Entre os alvos estão José de Castro Araújo Rudge e Gustavo Balassiano, ligados ao Itaú; Carlos Henrique Villela Pedras, do Bradesco; e Alexandre Abdo e André Juaçaba de Almeida, do Santander. Dois deles são do Itaú, um já deixou a instituição em 2020, dois do Santander e um do Bradesco. A lista também inclui nomes de peso fora do setor bancário: Carlos Alberto Sicupira, um dos controladores da Americanas; Paulo Alberto Lemann, filho do empresário Jorge Paulo Lemann; Eduardo Saggioro, ex-conselheiro da varejista; e Sérgio Rial, que ocupou simultaneamente os cargos de ex-presidente do Santander e ex-CEO da própria Americanas.

Mandados e bloqueio de bens

A Polícia Federal cumpriu nove mandados de busca e apreensão no Rio de Janeiro e em São Paulo. A 10ª Vara Federal Criminal do Rio também autorizou o sequestro de bens e valores dos investigados que pode chegar a R$ 54 bilhões, quantia calculada com base em laudos técnicos que reavaliaram o tamanho do estrago. Para se ter ideia da escalada, em 2023, quando o escândalo veio à tona, o rombo era estimado em R$ 25 bilhões.
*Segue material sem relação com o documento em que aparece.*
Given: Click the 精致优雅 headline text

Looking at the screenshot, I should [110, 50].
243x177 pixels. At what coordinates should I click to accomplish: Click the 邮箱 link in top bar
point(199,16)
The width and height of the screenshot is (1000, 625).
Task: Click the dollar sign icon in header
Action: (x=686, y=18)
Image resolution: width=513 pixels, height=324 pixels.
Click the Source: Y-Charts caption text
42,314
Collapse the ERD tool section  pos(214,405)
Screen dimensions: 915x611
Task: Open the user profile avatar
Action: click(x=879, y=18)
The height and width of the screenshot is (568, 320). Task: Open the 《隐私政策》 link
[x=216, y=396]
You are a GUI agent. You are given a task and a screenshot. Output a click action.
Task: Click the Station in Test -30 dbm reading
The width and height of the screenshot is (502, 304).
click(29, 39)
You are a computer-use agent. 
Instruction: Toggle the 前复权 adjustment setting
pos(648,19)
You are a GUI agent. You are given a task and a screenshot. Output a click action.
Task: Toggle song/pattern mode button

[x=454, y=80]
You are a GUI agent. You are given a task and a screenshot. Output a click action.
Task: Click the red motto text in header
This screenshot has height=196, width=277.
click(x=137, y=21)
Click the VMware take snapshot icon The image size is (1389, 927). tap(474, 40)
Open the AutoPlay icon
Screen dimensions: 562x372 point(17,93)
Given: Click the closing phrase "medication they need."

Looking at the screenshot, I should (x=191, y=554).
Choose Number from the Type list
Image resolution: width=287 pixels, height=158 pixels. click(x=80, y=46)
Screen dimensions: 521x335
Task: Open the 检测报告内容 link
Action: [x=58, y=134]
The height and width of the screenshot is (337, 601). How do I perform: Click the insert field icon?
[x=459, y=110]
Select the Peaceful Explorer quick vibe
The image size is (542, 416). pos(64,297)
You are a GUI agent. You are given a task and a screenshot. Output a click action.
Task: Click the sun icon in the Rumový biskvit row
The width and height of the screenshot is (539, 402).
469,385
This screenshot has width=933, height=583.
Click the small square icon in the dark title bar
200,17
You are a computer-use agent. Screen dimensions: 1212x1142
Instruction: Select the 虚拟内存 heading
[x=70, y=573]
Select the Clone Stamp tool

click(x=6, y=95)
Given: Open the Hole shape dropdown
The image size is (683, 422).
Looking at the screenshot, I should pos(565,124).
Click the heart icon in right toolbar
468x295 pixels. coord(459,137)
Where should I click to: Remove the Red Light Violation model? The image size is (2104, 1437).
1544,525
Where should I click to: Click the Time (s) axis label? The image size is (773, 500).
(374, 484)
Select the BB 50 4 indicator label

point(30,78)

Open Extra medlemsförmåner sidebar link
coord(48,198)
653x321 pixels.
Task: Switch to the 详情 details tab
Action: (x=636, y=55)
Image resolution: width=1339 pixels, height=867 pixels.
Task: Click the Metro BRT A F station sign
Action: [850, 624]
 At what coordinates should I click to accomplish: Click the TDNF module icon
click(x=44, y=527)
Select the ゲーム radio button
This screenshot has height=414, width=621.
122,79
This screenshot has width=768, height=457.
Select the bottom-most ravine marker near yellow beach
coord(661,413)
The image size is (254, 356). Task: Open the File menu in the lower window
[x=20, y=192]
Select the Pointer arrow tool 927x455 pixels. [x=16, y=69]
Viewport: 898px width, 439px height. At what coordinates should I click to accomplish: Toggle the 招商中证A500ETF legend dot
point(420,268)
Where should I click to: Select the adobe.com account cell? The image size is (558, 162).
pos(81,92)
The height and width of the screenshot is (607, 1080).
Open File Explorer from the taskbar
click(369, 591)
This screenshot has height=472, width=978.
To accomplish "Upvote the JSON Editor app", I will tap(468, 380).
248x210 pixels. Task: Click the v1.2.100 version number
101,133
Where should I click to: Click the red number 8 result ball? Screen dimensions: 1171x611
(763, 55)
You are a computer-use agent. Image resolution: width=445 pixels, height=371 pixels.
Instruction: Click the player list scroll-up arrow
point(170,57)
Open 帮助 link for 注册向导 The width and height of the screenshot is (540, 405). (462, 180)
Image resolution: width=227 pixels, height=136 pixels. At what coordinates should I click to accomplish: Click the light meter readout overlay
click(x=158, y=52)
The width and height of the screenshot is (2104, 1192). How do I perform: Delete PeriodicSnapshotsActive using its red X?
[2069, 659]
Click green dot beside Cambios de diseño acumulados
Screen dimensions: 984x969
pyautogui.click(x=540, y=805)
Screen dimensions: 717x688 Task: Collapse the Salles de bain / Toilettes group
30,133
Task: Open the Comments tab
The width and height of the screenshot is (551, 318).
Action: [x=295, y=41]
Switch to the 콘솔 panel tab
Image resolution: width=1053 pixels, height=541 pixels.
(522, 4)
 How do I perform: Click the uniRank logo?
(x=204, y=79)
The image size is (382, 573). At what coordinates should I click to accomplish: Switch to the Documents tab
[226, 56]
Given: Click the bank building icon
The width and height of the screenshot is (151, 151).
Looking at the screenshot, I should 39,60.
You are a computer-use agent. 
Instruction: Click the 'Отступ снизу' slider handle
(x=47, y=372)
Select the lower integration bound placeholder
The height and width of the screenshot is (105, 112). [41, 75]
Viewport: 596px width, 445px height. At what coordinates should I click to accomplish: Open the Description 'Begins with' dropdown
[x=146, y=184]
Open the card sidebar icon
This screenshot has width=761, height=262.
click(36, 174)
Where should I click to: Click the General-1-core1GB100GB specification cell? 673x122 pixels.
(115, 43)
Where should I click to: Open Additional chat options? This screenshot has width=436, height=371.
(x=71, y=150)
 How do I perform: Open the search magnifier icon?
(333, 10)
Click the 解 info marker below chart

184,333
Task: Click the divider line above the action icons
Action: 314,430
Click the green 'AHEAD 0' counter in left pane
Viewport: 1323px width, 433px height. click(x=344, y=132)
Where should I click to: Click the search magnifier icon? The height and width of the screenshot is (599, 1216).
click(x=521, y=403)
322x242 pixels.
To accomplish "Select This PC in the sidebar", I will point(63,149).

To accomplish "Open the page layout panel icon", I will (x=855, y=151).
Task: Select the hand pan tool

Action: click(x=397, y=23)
As duas frentes da investigação

As apurações se concentram em duas frentes. Além das operações de risco sacado, a PF investiga as Verbas de Propaganda Cooperada (VPC), contratos que, segundo a investigação, não tinham respaldo econômico real e teriam servido para inflar artificialmente os números da empresa.

O depoimento que mudou o rumo do caso

O avanço da investigação tem como pano de fundo um relato que redesenhou o alcance do inquérito. Em 2024, o ex-diretor financeiro da Americanas, Fábio Abrate, firmou acordo de colaboração premiada com o Ministério Público Federal. Em depoimento, ele afirmou que instituições financeiras retiravam informações sobre operações de risco sacado de documentos relacionados aos balanços da companhia, depoimento que ajudou a ampliar o inquérito, antes restrito aos ex-executivos da varejista.

O que dizem os envolvidos

Os bancos negam qualquer irregularidade. Em nota, o Itaú afirmou que, embora não seja formalmente investigado, colabora com as autoridades desde 2023 e que documentos já apresentados à Justiça comprovam que a instituição recusou pedidos da antiga gestão da Americanas para alterar cartas de circularização de balanços. O Santander disse estar ao lado das partes prejudicadas e segue colaborando com as apurações, enquanto o Bradesco informou apenas que acompanha o caso e está à disposição das autoridades.

A Americanas, por sua vez, esclareceu que não foi alvo de busca e apreensão na operação desta semana e reafirmou o compromisso de colaborar com as investigações em curso.

Um escândalo que já dura mais de três anos

O caso é tratado como uma das maiores fraudes contábeis da história do mercado financeiro brasileiro. Revelada em janeiro de 2023, a descoberta do rombo nos balanços levou a varejista à recuperação judicial e abriu frentes de investigação na própria PF, no Ministério Público Federal e na Comissão de Valores Mobiliários (CVM), que seguem em andamento até hoje.